Service provision and staffing
Of the eight trusts with a liaison psychiatry service only one
(13%) had a
full-time consultant liaison psychiatrist but still
failed to meet the
Colleges recommendation of at least
two in a teaching hospital.
Three services (37%) were not multidisciplinary, comprising nursing staff
alone. Only two teams (25%) had a full-time junior doctor. None of the teams
had a clinical psychologist and only two teams (25%) provided a psychological
treatment service.
The staffing levels of the eight liaison psychiatry services in Wales are
shown in Table 1, alongside the
Colleges recommendations for Wales total population of 2 903 085
people. Wales has only 22% of the recommended number of consultant
psychiatrists, 31% of other medical staff, 34% of nursing staff and 21% of
individuals capable of providing psychological interventions. However, in
reality the situation is likely to be worse than this as the Colleges
recommend a larger service for teaching hospitals.

Nature of the service
All eight services assessed ward referrals, including individuals
who had
self-harmed, but only six (75%) provided services to
the A&E department.
In the remaining two (25%) A&E
referrals were covered either by a crisis
resolution home treatment
team or by a community mental health team. Only
three teams
(37%) offered an out-patient service or services to specific
groups, and only one (13%) accepted older patients but referred
them to the
elderly team if required after six follow-up sessions.

Hours of service
None of the teams provided a 24-hour service, five (63%) worked
extended
hours including weekends and three (37%) provided
a normal working hours
(09.00 to 17.00 h) service.

Future development
Only three trusts (37%) had plans for future development of
liaison
psychiatry services, the rest had none with one trusts
services having
been significantly reduced over the past 2
years because of funding
issues.

General comments
Broadly speaking, most of those who took part in the study wanted
a
multidisciplinary liaison psychiatry team to be developed
in their area with
increased input from consultant psychiatrists,
psychologists and junior
doctors.
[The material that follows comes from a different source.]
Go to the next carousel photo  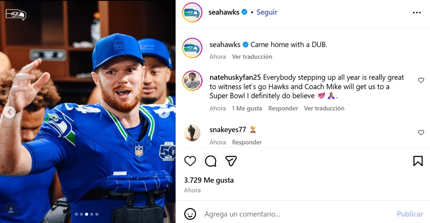[x=164, y=113]
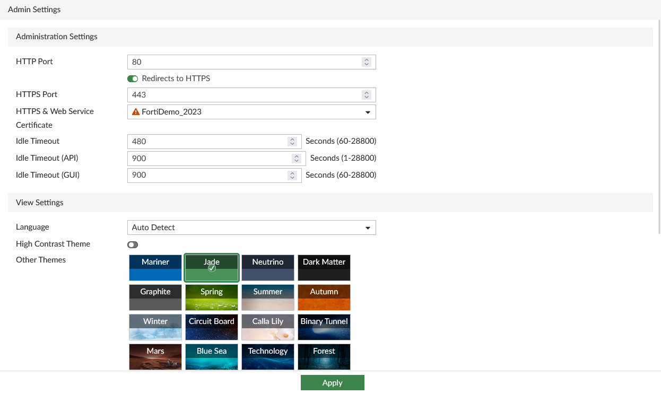Select the Autumn theme swatch
Screen dimensions: 661x394
[x=324, y=297]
They also wanted to improve
their capacity to cover the A&E
department and to offer
specialist services.
Selected comments included:
- Its very disappointing that such a nice service has been
eroded
- It is insufficient and its like fighting fire!
- It works remarkably well considering the limited
resources.
- As a DGH the emphasis is more on community work rather than a
liaison service.

Discussion
This is the first survey of its kind to provide a complete picture
of
liaison psychiatry service provision in Wales. There has
been an increase in
service provision compared with a previous
estimate 17 years ago
(
Mayou et al, 1990).
However, there
are still three NHS trusts that do not have a service at
all.
The Royal Colleges of Physicians & Psychiatrists
(2003) recommended one
full-time consultant psychiatrist, a senior house officer, five nursing staff
and one to two psychologists for an average district general hospital serving
a population of 250 000. Despite inclusion in the National Service Framework
it is clear that liaison psychiatry provision in Wales falls way below the
Colleges recommendations, is less well-provided for than English
services (Kewley & Bolton,
2006) and highlights a significant service gap. This is a major
concern, likely to adversely affect patient care and to be associated with
increased risk.
The current situation means that liaison psychiatry services in Wales are
reactive rather than proactive with less than half providing services to
specific units. This significantly reduces the ability to identify many
patients who would benefit and to overcome barriers to referral such as
stigmatisation (Morgan & Killoughery,
2003).
There is an urgent need to address the shortfall in this area and develop
adequately staffed and resourced services across Wales. Unfortunately, liaison
psychiatry has not been prioritised for development by trusts or the Welsh
Assembly Government in the past. This needs to change if the current situation
is to improve. The National Service Framework for Mental Health in Wales
requires all NHS trusts to deliver effective liaison services by March 2009.
Given the current picture, meeting this requirement will be a major challenge
requiring considerable work and investment.